_EXERCISE PROMPT_:
Retype the data exactly, skipping any picture in it.
*** PROVIDED MATERIAL
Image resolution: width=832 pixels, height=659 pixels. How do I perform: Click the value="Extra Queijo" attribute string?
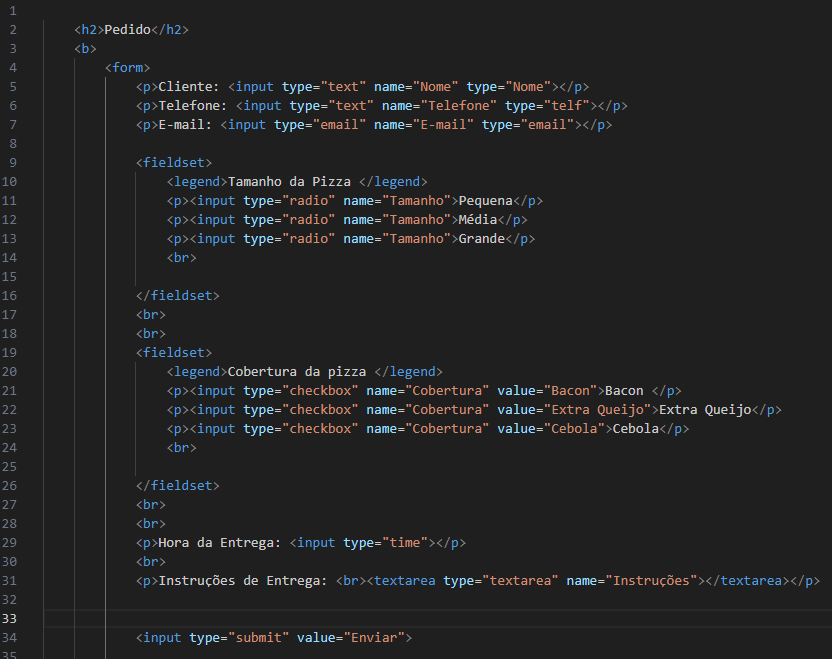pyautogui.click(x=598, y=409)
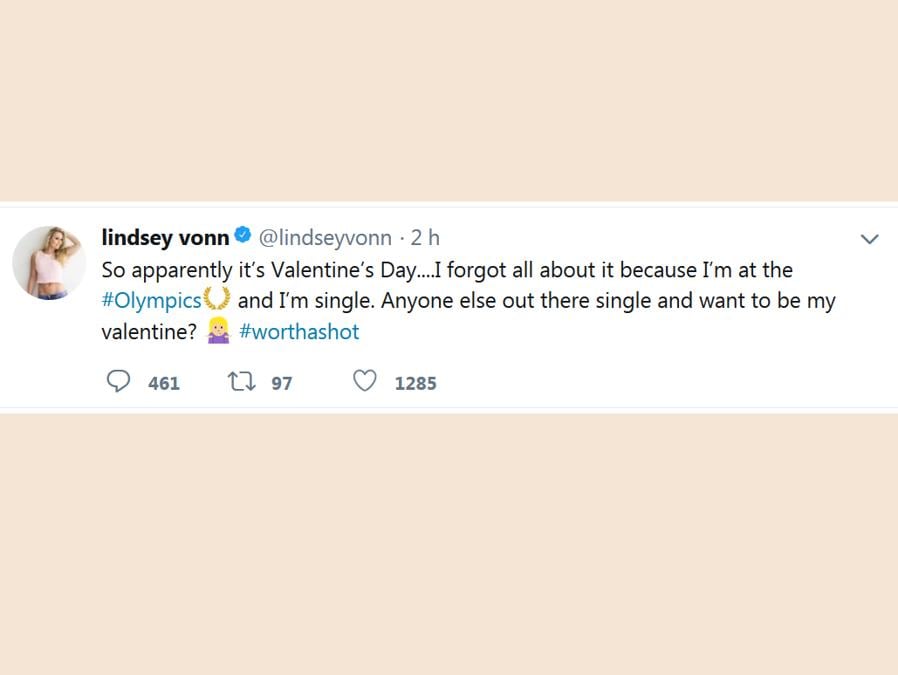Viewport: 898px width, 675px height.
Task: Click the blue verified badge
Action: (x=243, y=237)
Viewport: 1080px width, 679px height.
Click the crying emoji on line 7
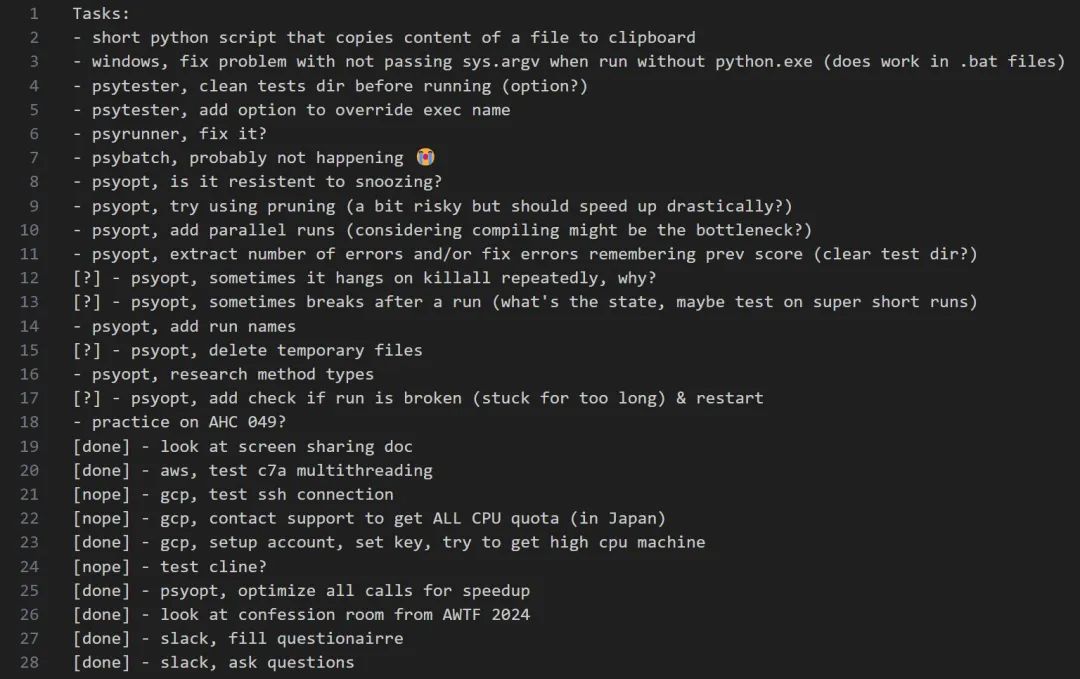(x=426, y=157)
******
_WRITTEN REPLY_:
Image resolution: width=832 pixels, height=659 pixels. How do I perform: Click the value="Extra Queijo" attribute string?
pyautogui.click(x=598, y=409)
Viewport: 898px width, 675px height.
Task: Click the blue verified badge
Action: (x=243, y=237)
Viewport: 1080px width, 679px height.
Click the crying emoji on line 7
(x=426, y=157)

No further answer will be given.